Der Kläger machte Schadensersatzansprüche aus einem Verkehrsunfall geltend. Hierauf nahmen die Beklagten eine Teilregulierung (€ 526,96 von € 1.053,91) vor; eine Ausgleichung der Kosten des Klägers für dessen außergerichtliche anwaltliche Vertretung erfolgte nicht. Der von den Beklagten nicht ausgeglichene Restbetrag wurde vom Kläger klageweise geltend gemacht. Weiterhin beantragte er seine Freistellung von vorgerichtlich angefallenen Anwaltsgebühren aus einem Wert von € 1.053,91 mit € 201,71. Das Amtsgericht wies die Klage ab; die Berufung des Klägers wurde als unzulässig zurückgewiesen, da die notwendige Beschwer von über € 600,00 (§ 511 Abs. 2 ZPO) nicht erreicht sei.

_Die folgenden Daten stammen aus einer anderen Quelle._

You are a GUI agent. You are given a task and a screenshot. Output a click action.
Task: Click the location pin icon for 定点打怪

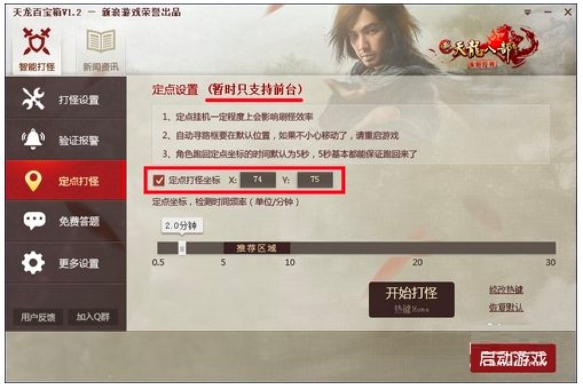pos(33,181)
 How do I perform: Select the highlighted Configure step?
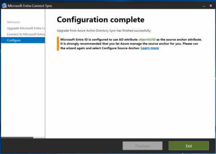click(23, 40)
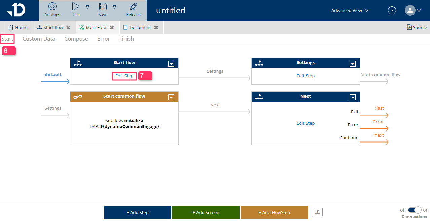
Task: Open the Source code view
Action: 417,27
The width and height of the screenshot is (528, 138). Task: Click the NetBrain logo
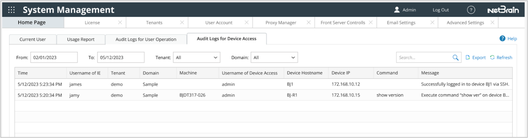503,10
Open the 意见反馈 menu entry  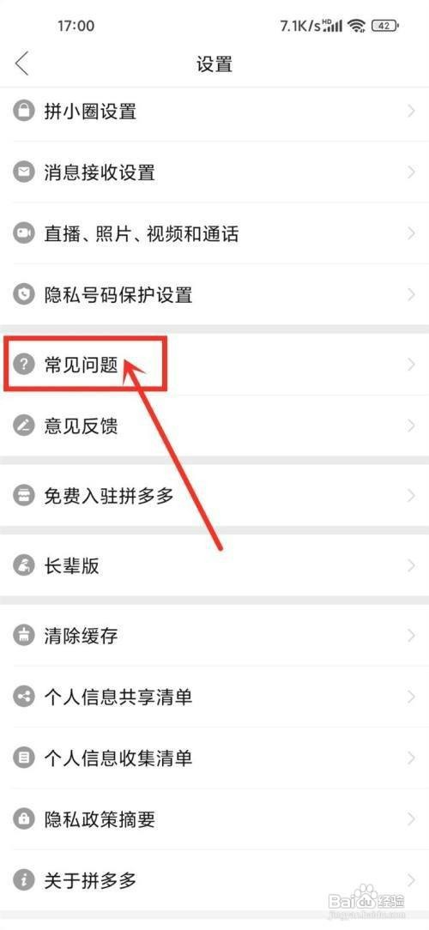215,426
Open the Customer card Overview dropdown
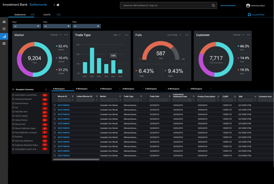This screenshot has width=274, height=184. click(238, 35)
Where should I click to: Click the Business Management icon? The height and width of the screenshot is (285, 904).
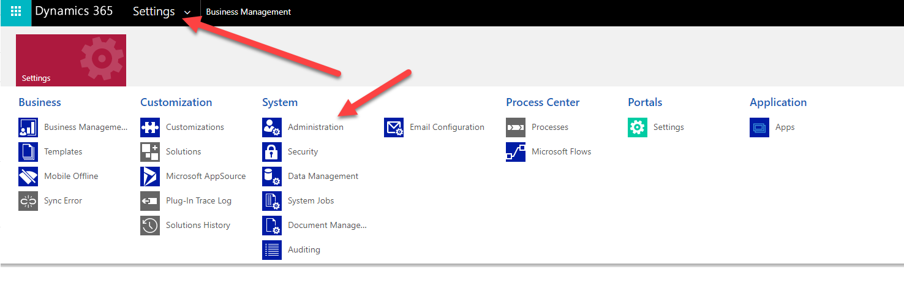point(28,127)
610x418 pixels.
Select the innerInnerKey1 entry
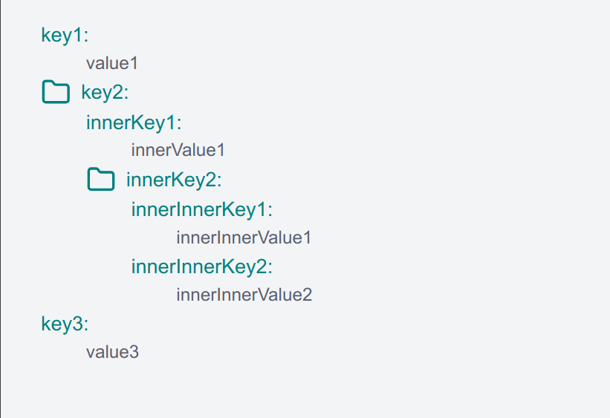point(202,210)
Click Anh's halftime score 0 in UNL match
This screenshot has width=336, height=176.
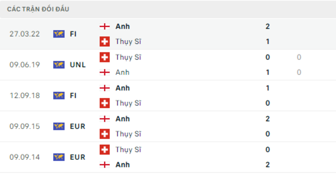[x=299, y=72]

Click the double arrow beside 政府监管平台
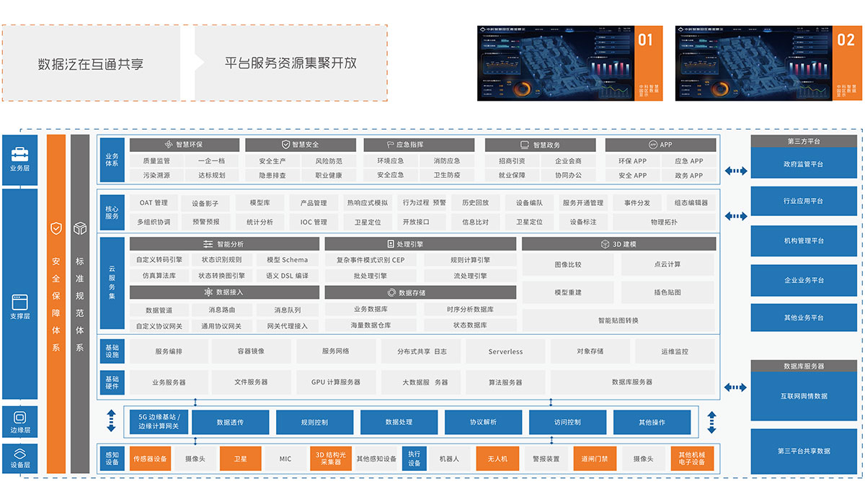[x=736, y=171]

Die Rechtsbeschwerde wurde vom BGH als unbegründet zurückgewiesen. 

Der BGH konnte sich in diesem Verfahren mit den außergerichtlichen Anwaltsgebühren auseinandersetzen. Handelt es sich bei diesen um eine Nebenforderung, so haben sie keinen Einfluss auf den Streitwert; sollte es sich bei ihnen um eine Hauptforderung handeln, erhöhen sie sie Streitwert. 

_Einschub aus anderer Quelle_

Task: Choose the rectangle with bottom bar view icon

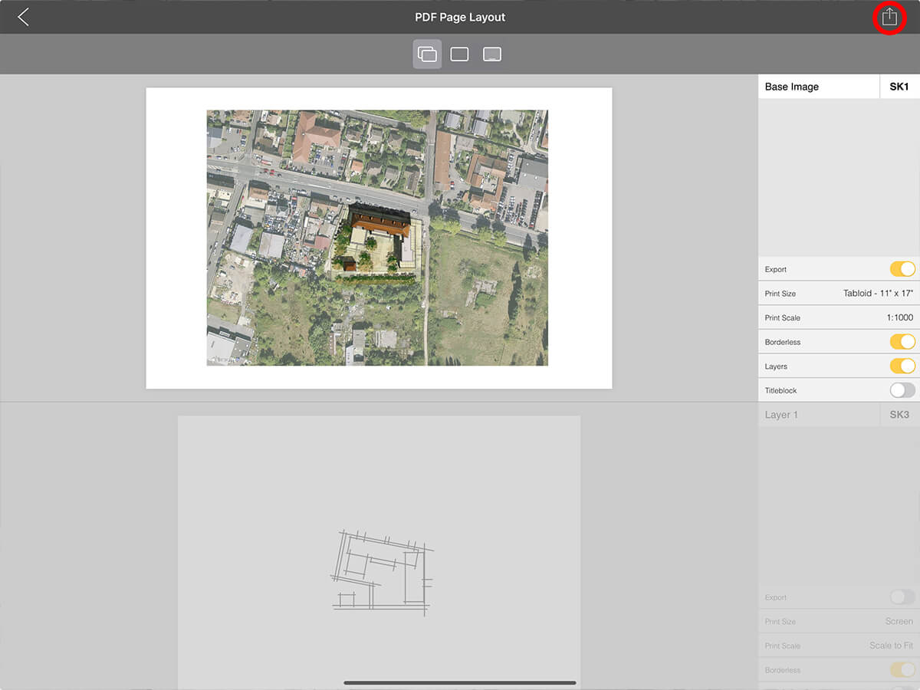Action: coord(492,54)
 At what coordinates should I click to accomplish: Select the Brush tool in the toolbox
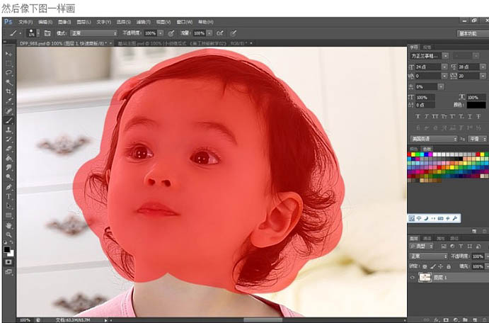tap(8, 120)
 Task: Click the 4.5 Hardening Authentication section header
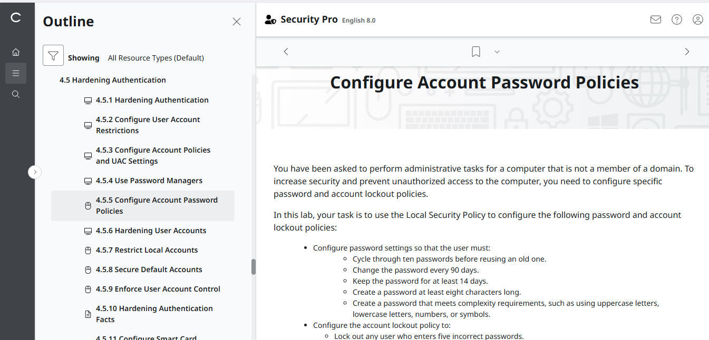click(113, 80)
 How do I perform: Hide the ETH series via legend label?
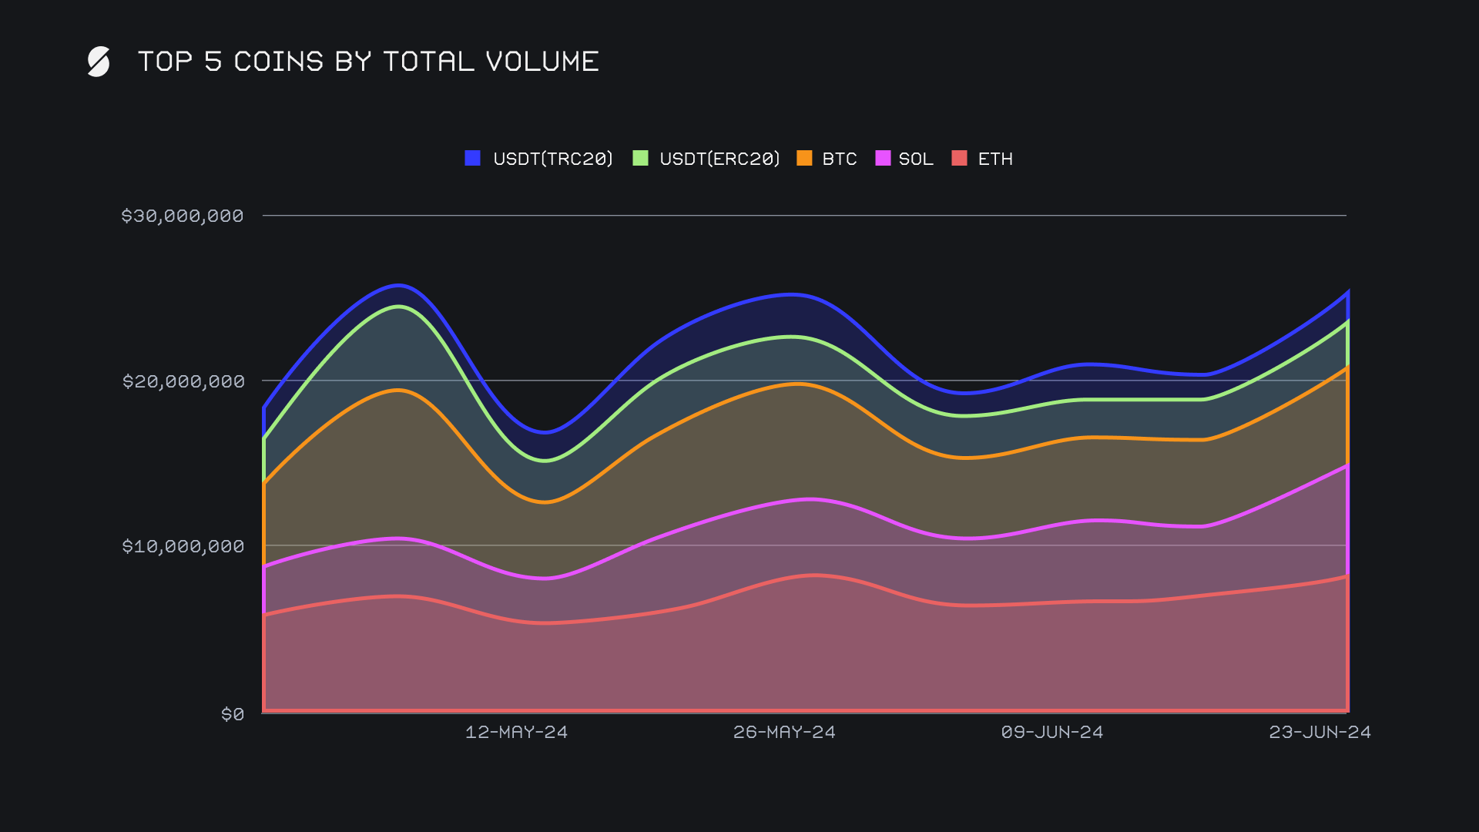[994, 159]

Der Wert wird nach §§ 3ff ZPO bemessen. Der geltend gemachte Anspruch auf Befreiung von vorgerichtlich angefallenen Anwaltsgebühren erhöht als Nebenforderung dann nicht den Wert des Beschwerdegegenstandes (und damit entsprechend den Streitwert), soweit er neben der Hauptforderung geltend gemacht wird, für deren Rechtsverfolgung vorgerichtlich die Anwaltsgebühren angefallen sind (§ 4 Abs. 1 Halbs. 2 ZPO). Wenn aber die Hauptforderung, für die die Anwaltsgebühren vorgerichtlich anfiel, nicht selbst Prozessgegenstand ist, handelt es sich bei diesen nicht um eine Neben- sondern um eine eigenständige Hauptforderung. Der BGH verweist darauf, dass entscheidend sei, dass die Hauptforderung selbst Prozessgegenstand sein muss, damit die darauf beruhenden Anwaltsgebühren als Nebenforderung anzusehen sind. 

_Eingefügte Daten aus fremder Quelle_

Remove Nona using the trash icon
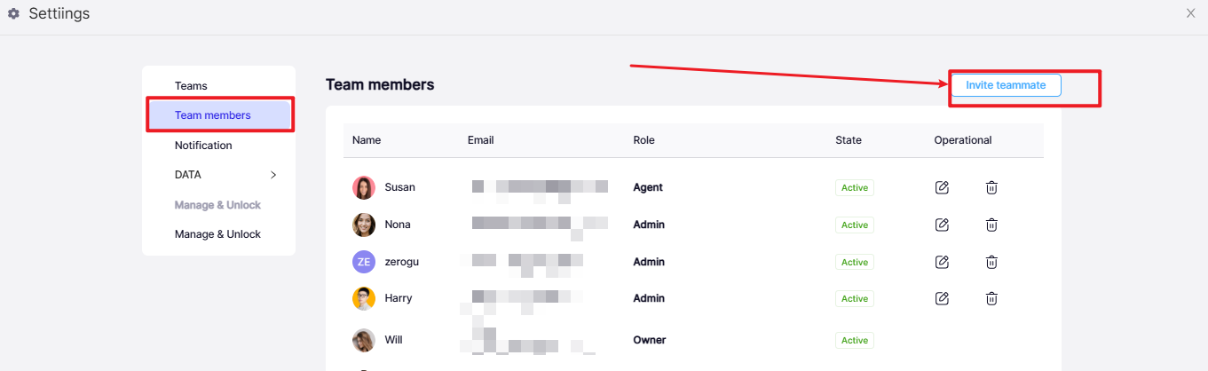Viewport: 1208px width, 371px height. coord(992,225)
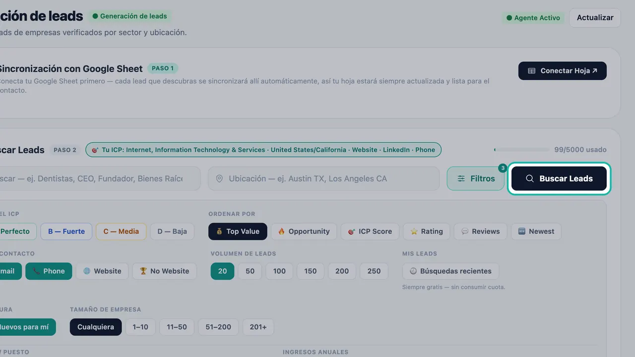
Task: Sort by ICP Score
Action: pos(370,231)
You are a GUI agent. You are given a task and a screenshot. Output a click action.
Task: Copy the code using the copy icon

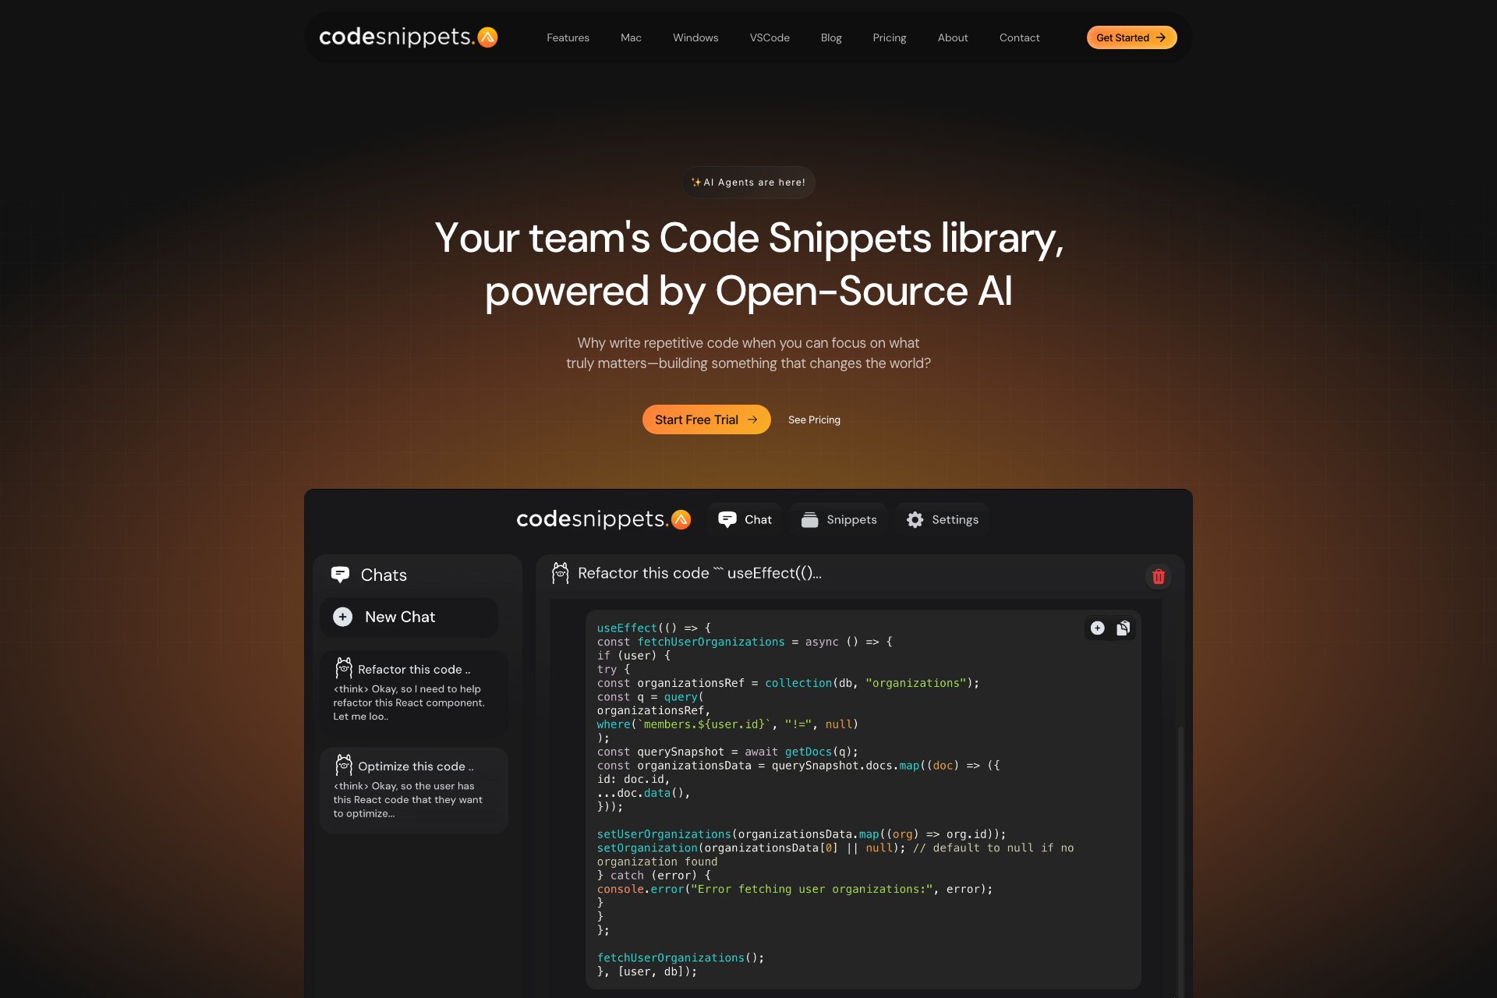coord(1123,628)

Daraus folgt nach der nachvollziehbaren Entscheidung des BGH, dass der Freistellungsantrag des Klägers den Wert des Beschwerdegegenstandes (Streitwert) insoweit erhöht, soweit dieser Anspruch denjenigen Teil des vorprozessualen Sachschadens von € 1.053,91 betrifft, den die Beklagten vor Klageerhebung beglichen hatten und der damit nicht mehr streitgegenständlich war. 

Da der Kläger seinen gesamten Sachschaden ersetzt haben wollte, machte er auch aus diesem Wert seinen Freistellungsanspruch geltend. Da allerdings ein Teil des Sachschadens vorgerichtlich reguliert wurde sei der Wert des Anteils der Anwaltsgebühren durch eine Differenzberechnung zu ermitteln um festzustellen, inwieweit der Freistellungsantrag eine eigenständige Hauptforderung darstellt. Hierbei seien von den vorgerichtlich angefallenen Anwaltsgebühren diejenigen (fiktiven) Kosten abzuziehen, die entstanden wären, wenn der Anwalt auch vorprozessual den Anspruch auf Schadensersatz wegen des Sachschadens nur in der Höhe geltend gemacht hätte, wie er nunmehr Gegenstand der Klage ist.  Richtig sei zwar der Hinweis der Rechtsbeschwerde, dass dem Anspruch des Geschädigten auf Erstattung vorgerichtlicher Rechtsanwaltskosten im Verhältnis zum Schädiger der Gegenstandswert zugrunde zu legen sei, der der berechtigten Schadensersatzforderung entspräche (BGH, Urteil vom 05.12.2017 - VI ZR 24/17 -) und dass bei einer nicht begründeten Zuvielforderung keine anteilige Kürzung der zuzusprechenden Anwaltsgebühren erfolge sondern eine Berechnung auf Basis der zugesprochenen Hauptforderung, doch würde sich daraus kein Schluss zur Abgrenzung von Haupt- und Nebenforderung ziehen lassen. 

Das Landgericht hatte den Wert der für die Nebenforderung zugrundezulegenden Anwaltsgebühren aus dem Wert der Klageforderung von € 526,96 mit (richtig) € 147,56 angenommen. Bei einem Wert von € 1.053,92 würden Anwaltsgebühren von € 201,71 anfallen. Die Differenz bei den Anwaltsgebühren beträgt damit € 54,15. Dieser Betrag von € 54,15 würde damit auch nach Auffassung des BGH den Wert des Streitgegenstandes im Klageverfahren erhöhen (Sachschaden € 526,96 zuzüglich Freistellungsanspruch für vorgerichtliche Anwaltsgebühren mit € 54,15), weshalb die notwendige Beschwer (entsprechend dem Streitwert) unter der Beschwer von über € 600,00 nach § 511 Abs. 2 ZPO liegt. Die Berufung war mithin unzulässig.